Esto no es muy distinto de lo que ocurre cuando dos personas se enamoran. Después de un par de ocasiones de salir juntos, deciden conocerse mejor y comienzan a conversar cada día, comentando y apreciando lo que han logrado compartir entre sí y se dan cuenta de que sienten algo tan especial en la recíproca compañía que no desean que eso termine. Luego, en algún momento, cada uno piensa para sí mismo: “¿Quiero pasar el resto de mi vida con esta persona?” Esta pregunta, cuya respuesta probablemente exigirá decisiones radicales y tal vez costosas en el futuro, indica que todo el tiempo que estos novios han dedicado a reflexionar en esa posibilidad y a valorarse mutuamente los llevará a unirse en una vida en común mediante el matrimonio sacramental.Así pues, de modo similar a lo que sucede con la pareja enamorada, mientras más uno medita en el Señor, más lo valora, y mientras más lo valora, más medita en él. Cuanto más tiempo pases tú, querido hermano, reflexionando sobre la Persona de Jesús y el milagro de su venida entre nosotros, más te bendecirá Dios. Igualmente, si la Virgen María estuviese aquí, probablemente nos diría que hemos de valorar a su Hijo por encima de todo otro valor que podamos concebir. Nos diría que lo más valioso que podemos hacer cada día es contemplar todo lo que Jesús ha hecho por nosotros, y nos repetiría las palabras de Cristo: “Busquen primero el Reino de Dios y su justicia, y todas estas cosas les serán añadidas” (Mateo 6, 33).
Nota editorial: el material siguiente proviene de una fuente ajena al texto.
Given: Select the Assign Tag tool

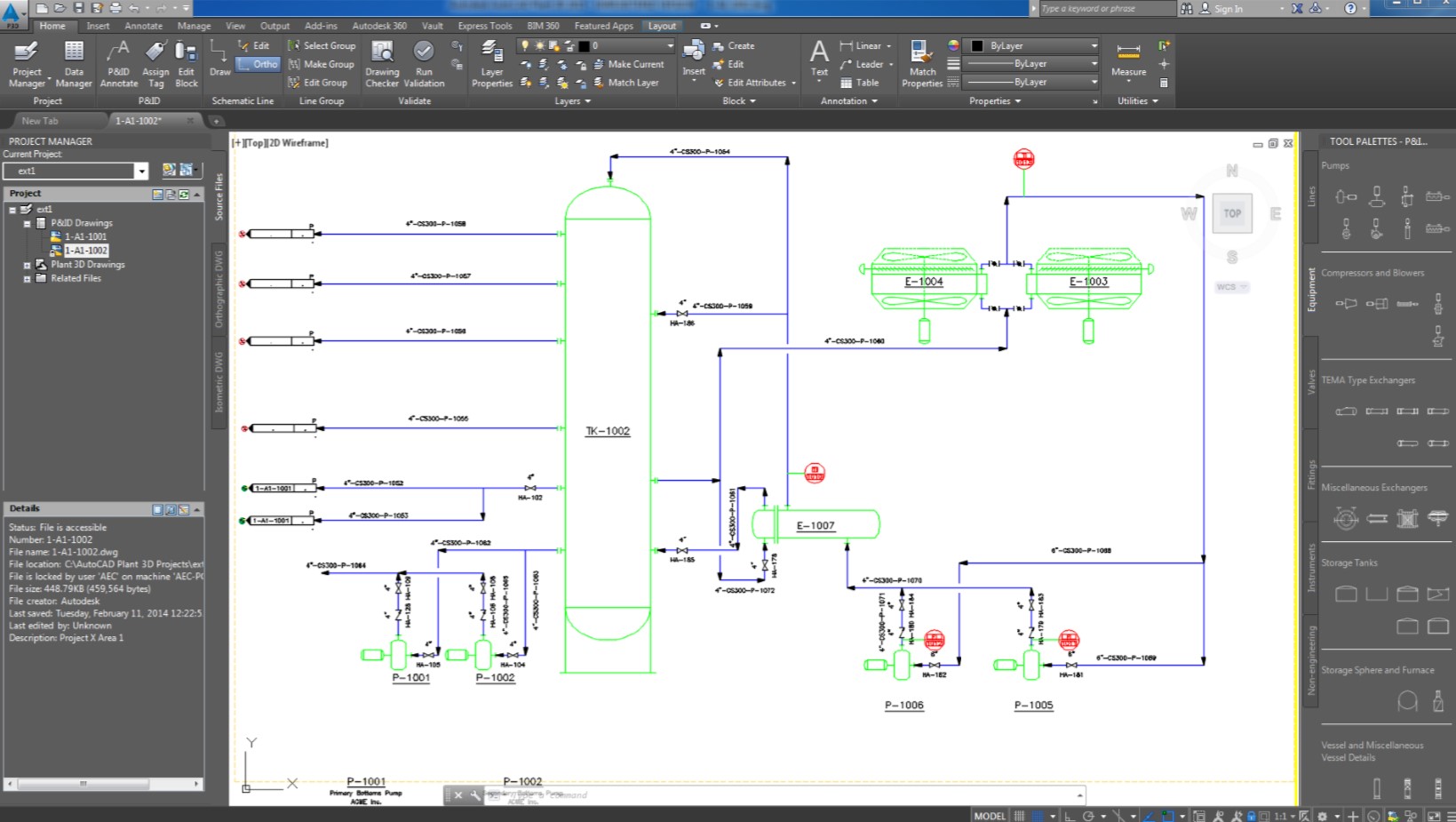Looking at the screenshot, I should click(156, 62).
Imitemos a María. Hay un antiguo refrán que dice: “Tu vida es un regalo de Dios. Lo que tú hagas es tu regalo para él.” Desde antes de la Anunciación, la joven María había estado reflexionando en su oración acerca de Dios y su gran amor; pero, cuando se le apareció el ángel, su oración adquirió una nueva profundidad: se sintió ella tan llena de gratitud a Dios que decidió darle toda su vida.
¿Cómo hacerlo? En la Anunciación, ella se entregó a Dios. Cuando dijo “Hágase en mí según tu palabra”, ella prefirió la voluntad de Dios antes que la suya (Lucas 1, 38); cuando su prima Isabel estaba embarazada siendo ya mayor, María quiso visitarla para servirle y ayudarle. Cuando pronunció el Magníficat, ella rindió adoración a Dios. En las bodas de Caná, intercedió en favor de los nuevos esposos. Y cuando vio a su Hijo morir en la cruz, sufrió con él por causa de todo el pecado que hay en el mundo.
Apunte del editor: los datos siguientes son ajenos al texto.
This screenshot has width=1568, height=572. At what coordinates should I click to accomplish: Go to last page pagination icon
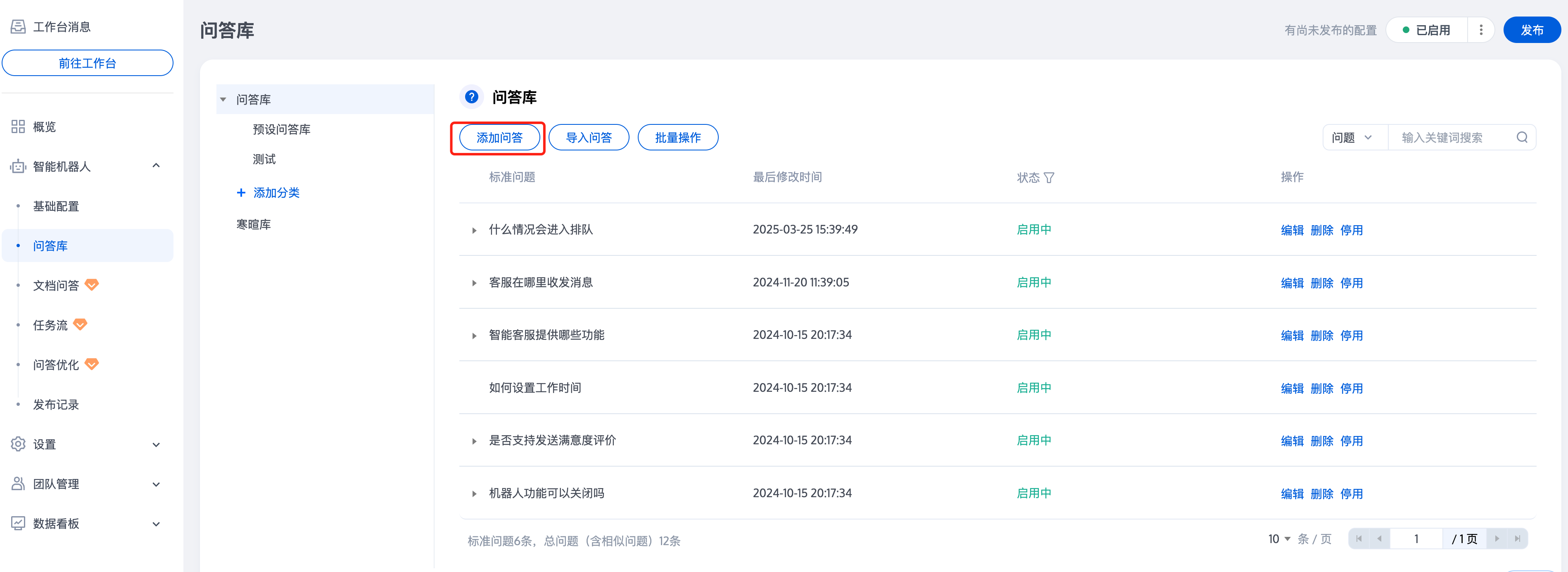coord(1517,539)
La confianza de María en Dios, su amor a él, su humilde obediencia a los divinos designios, todo eso fue su manera de entregarse por completo al Señor como un don valioso. Esto también es válido para ti. Quienquiera que seas, dondequiera que tú vivas y lo que hayas hecho, toda tu vida es un regalo de tu Padre amoroso. Tu persona es única en el mundo y Dios te ha dado muchos dones especiales y bendiciones que no le ha dado a nadie más. ¿Puedes ahora ofrecerte tú a él?
La respuesta será diferente para cada uno porque todos somos diferentes. Pero hay una cosa que no cambia: cuando reflexionamos en el Señor y su bondad, empezamos a descubrir los dones y las bendiciones que él nos ha concedido. Y cuanto más descubras, más los vas a atesorar, porque verás lo valiosísimos que son, y te sentirás cada vez más agradecido por ellos. Así, llenándote de gratitud, irás buscando la forma de honrar y servir mejor a Dios en la cotidianidad, tal como lo hizo María. Sea lo que sea que decidas hacer para el Señor en este Adviento, puedes tener la seguridad de que su Madre está contemplándote desde el cielo y animándote. Eso es lo que María hace, porque ella es nuestra madre.